Investigating the potential to regenerate the optic nerve

28 July 22

written by:

Eva Astreinidou

(more articles)

Research at the University of Cambridge is continuing to show progress towards achieving full reconnection of the eye and the brain after eye or optic nerve damage.

Glaucoma, otherwise known as the “silent thief of sight”, can cause irreversible damage to the optic nerve and often goes unnoticed until it is too late.

Once nerve fibres in the optic nerve start to deteriorate, it is impossible to reverse the damage and subsequent sight loss this causes.

Although there are currently treatments that preserve the retinal ganglion cells that connect the retina to the brain, more work is needed to make the damaged nerve fibres regenerate back to the brain.

Led by Professor Keith Martin and Dr Richard Eva, the work has been funded by Fight for Sight for the next three years. The team aim to develop therapies that could be effective in halting or reversing the damage caused by glaucoma, and that ultimately could facilitate eye transplantation – helping a transplanted eye to connect to the brain by growing axons through the optic nerve.

Identifying neurogenerative proteins

A key focus of previous work led by Professor Martin has been to identify neuroprotective proteins which could stop nerve fibres from degenerating.

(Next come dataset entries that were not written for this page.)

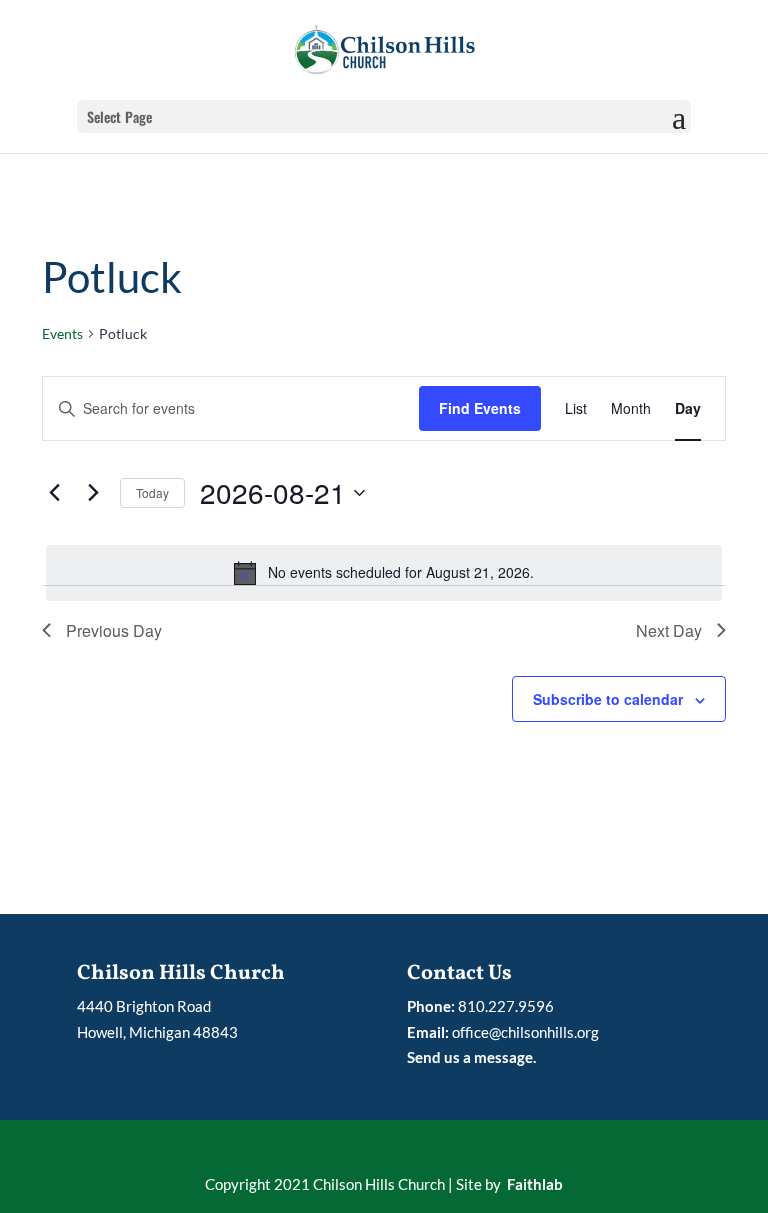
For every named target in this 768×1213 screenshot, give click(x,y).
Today (152, 492)
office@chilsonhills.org (525, 1032)
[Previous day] (54, 493)
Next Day (669, 630)
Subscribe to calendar (608, 699)
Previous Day (114, 630)
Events (62, 333)
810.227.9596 (506, 1006)
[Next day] (93, 493)
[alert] (384, 573)
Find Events (480, 408)
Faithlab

Thanks to new funding from Fight for Sight, this project will now advance to investigate regeneration of nerve fibres within the damaged optic nerve.

The team will also investigate whether combining different treatments can enhance optic nerve repair, and they will monitor for any potential side effects.

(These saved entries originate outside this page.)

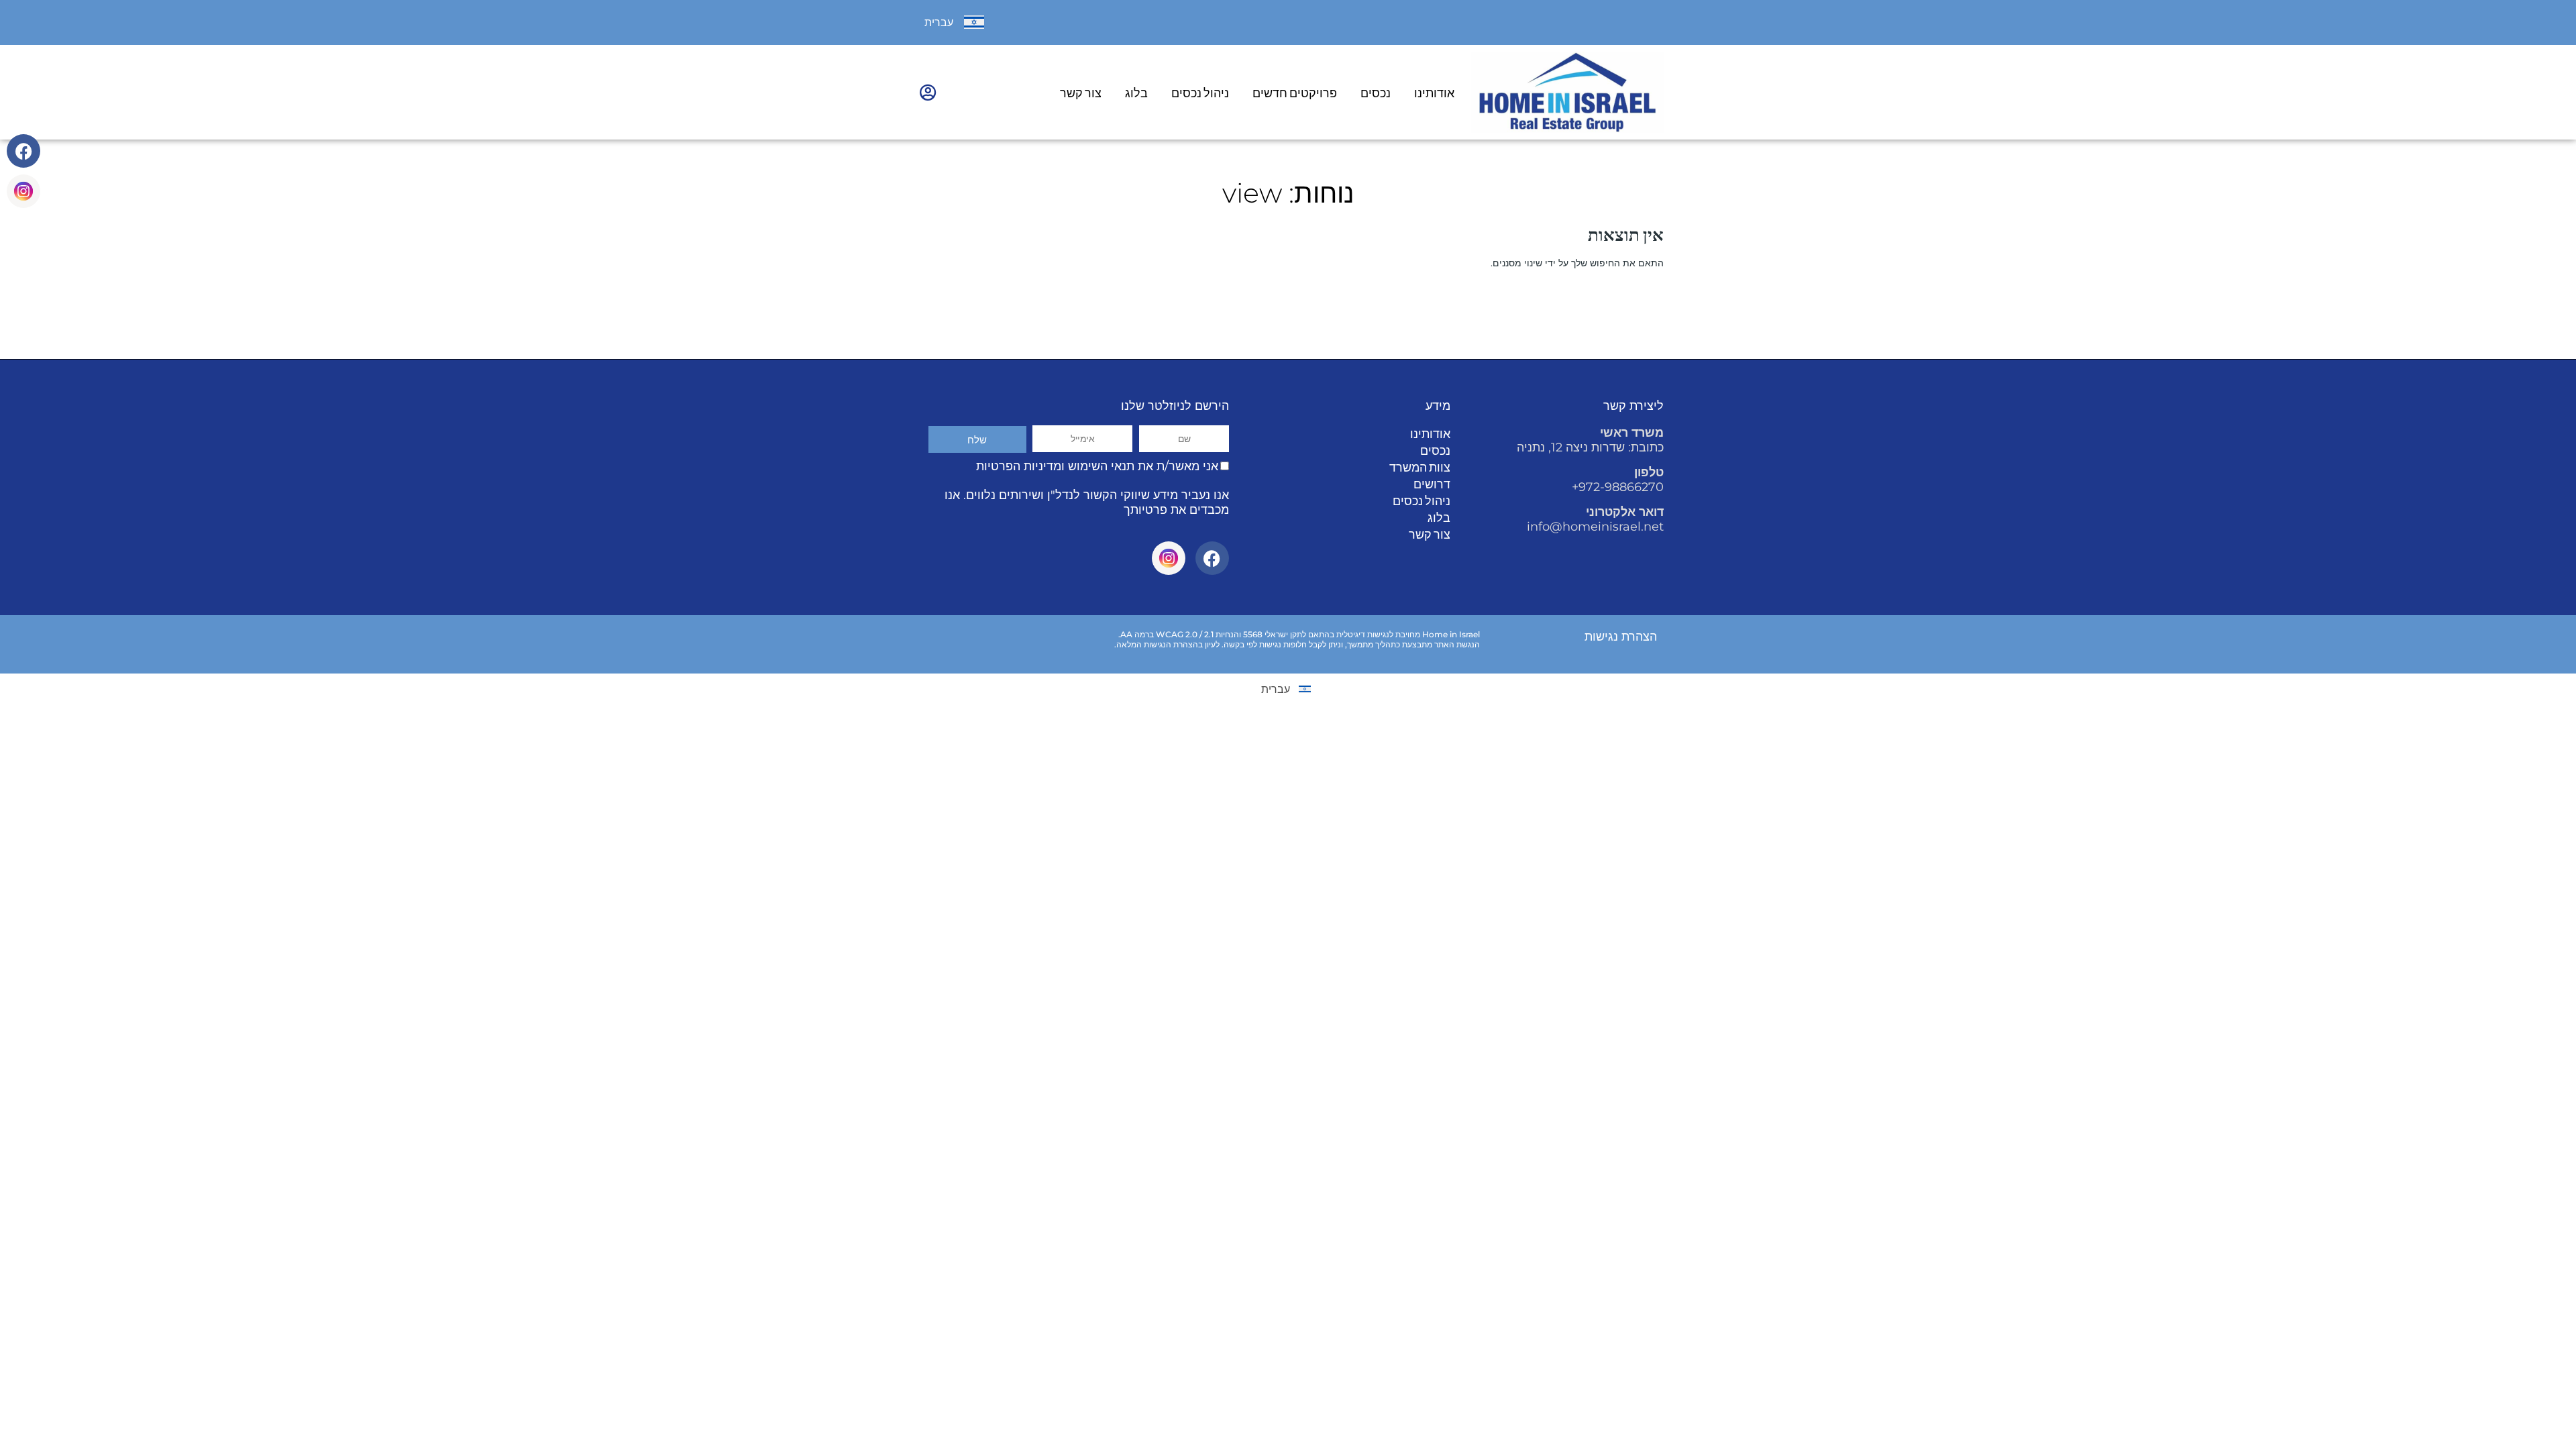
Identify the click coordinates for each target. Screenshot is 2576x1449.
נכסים (1375, 92)
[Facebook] (23, 151)
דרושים (1431, 483)
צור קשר (1081, 92)
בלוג (1136, 92)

Furthermore, they aim to develop better methods for testing regeneration treatments for glaucoma, potentially helping to advance glaucoma research in the future.

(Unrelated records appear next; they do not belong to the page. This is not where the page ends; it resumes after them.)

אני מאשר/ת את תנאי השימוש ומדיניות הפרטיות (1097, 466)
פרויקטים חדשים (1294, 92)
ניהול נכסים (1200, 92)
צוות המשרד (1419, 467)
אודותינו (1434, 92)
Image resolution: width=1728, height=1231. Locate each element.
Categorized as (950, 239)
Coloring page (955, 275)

There has been exciting progress already from previous work by the team funded by Fight for Sight. An important advance has been the discovery that a scaffolding molecules called protrudin can stimulate nerve fibre regeneration in the optic nerve or spinal cord.

Speaking about the project, Professor Keith Martin told us: 

“We are really encouraged to see how effectively over-expression of protrudin in the optic nerve can enhance regeneration. This could be key to helping heal and regrow the optic nerve, essential for reversing the damage that for many people stays undetected until it is too late. We are delighted to be funded for another three years by Fight for Sight to continue this important work.”